Entretien réalisé par PLG, pour Contrepoints

Qu’est-ce que l’Art contemporain ? Quelle est sa caractéristique principale ?

Années noires de la peinture

L’Art contemporain est une forme de création centrée, contrairement à l’art, sur le concept. Depuis les années 1960 il a connu plusieurs métamorphoses Aujourd’hui l’AC veut être une expression de la mondialisation. Pour cela il doit être hyper-visible et rentable. Ainsi l’artiste d’AC1 est devenu un concepteur d’objets, mis en forme par des designers, fabriqués en factory, sous différents formats et en nombres adaptés aux stratégies de diffusion. Ces objets sont conçus pour habiter tous les circuits de consécration, de l’espace urbain au musée et à la galerie. Cette adaptabilité à chaque lieu assure sa visibilité et sa vente. L’objet destiné aux Institutions et au grand collectionneur rapporte souvent moins que la vente de tous les produits dérivés et des droits sur l’image. Aujourd’hui l’AC fonctionne comme un produit financier composite, fondé sur un produit manufacturé sur mesure. Ce produit financier voit fabriquer sa valeur en réseau dont le centre est le grand collectionneur et ses amis. Ce système fonctionne comme un trust et une entente réunis. Il satellise marchands, salle des ventes, institutions et médias. Son privilège sur les autres marchés financiers est de ne pas être régulé.

Sur quelles structures repose l’art contemporain ?

La consécration de l’art  se faisait lentement par la reconnaissance des pairs, des amateurs et d’un marchand.
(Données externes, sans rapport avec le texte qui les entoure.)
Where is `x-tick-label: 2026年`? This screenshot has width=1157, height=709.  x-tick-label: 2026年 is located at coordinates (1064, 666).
L’art contemporain a changé la donne, sa valorisation se fait en réseau. Au début des années 1960, la consécration devient rapide grâce à des réseaux centrés autour de grandes galeries qui lancent un nom en deux ans. À partir de la fin des années 1990 c’est autour des grands collectionneurs que se fabrique la valeur, cette fois-ci en réseau fermé. Il faut y appartenir pour collectionner sans risques mais pour ce faire il faut une fortune hors normes. Le marché de l’AC comprend un deuxième cercle de suiveurs, collectionneurs solitaires qui ont les moyens de se faire plaisir. Ils se veulent découvreurs, à leurs risques et périls d’artistes émergeants encore accessibles parce que non cooptés par le premier cercle. Grâce à cela, ils côtoient le monde prestigieux des grandes fortunes internationales. Certains manifestent ainsi leur candidature à entrer dans la cour des grands.
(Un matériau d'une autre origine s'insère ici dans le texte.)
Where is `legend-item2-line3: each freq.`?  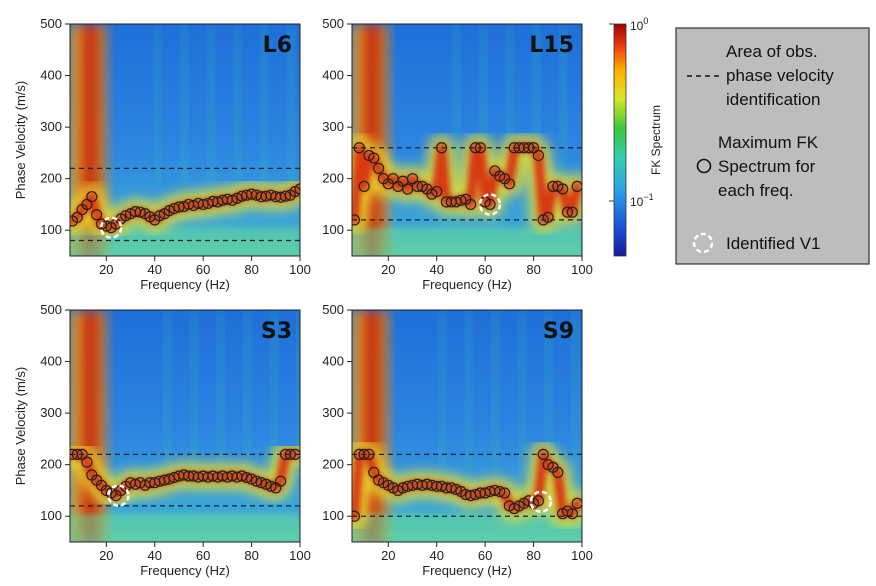 legend-item2-line3: each freq. is located at coordinates (756, 190).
Le troisième cercle, celui des innocents appartiennent à ceux qui croient en l’AC comme on croit à une religion. Ils pratiquent le culte en achetant l’œuvre d’artistes candidats à l’émergence.
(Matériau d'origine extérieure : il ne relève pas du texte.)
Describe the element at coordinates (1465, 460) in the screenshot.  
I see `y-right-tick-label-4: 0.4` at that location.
L’art contemporain est devenu le réseau social des très riches

Comment expliquer que c’est l’art contemporain qui est devenu cette clé d’accès ? Qu’est-ce qui le caractérise ?

C’est un art visuel accessible au-delà des langues et des cultures car il a adopté les images de la grande consommation culturelle, dite mainstream. L’AC a capté les codes des marques internationales, du pop, de toutes les représentations partagées d’un bout de la planète à l’autre. L’AC acquiert ainsi un pouvoir fédérateur grâce à ce langage minimum, non verbal. C’est une communion dans le presque rien. Son contenu est souvent critique, nihiliste et dérisoire, il permet un consensus négatif et passe ainsi par dessus les obstacles liés à la foi religieuse, aux goûts culturels, à l’attachement national, aux convictions intellectuelles et politiques.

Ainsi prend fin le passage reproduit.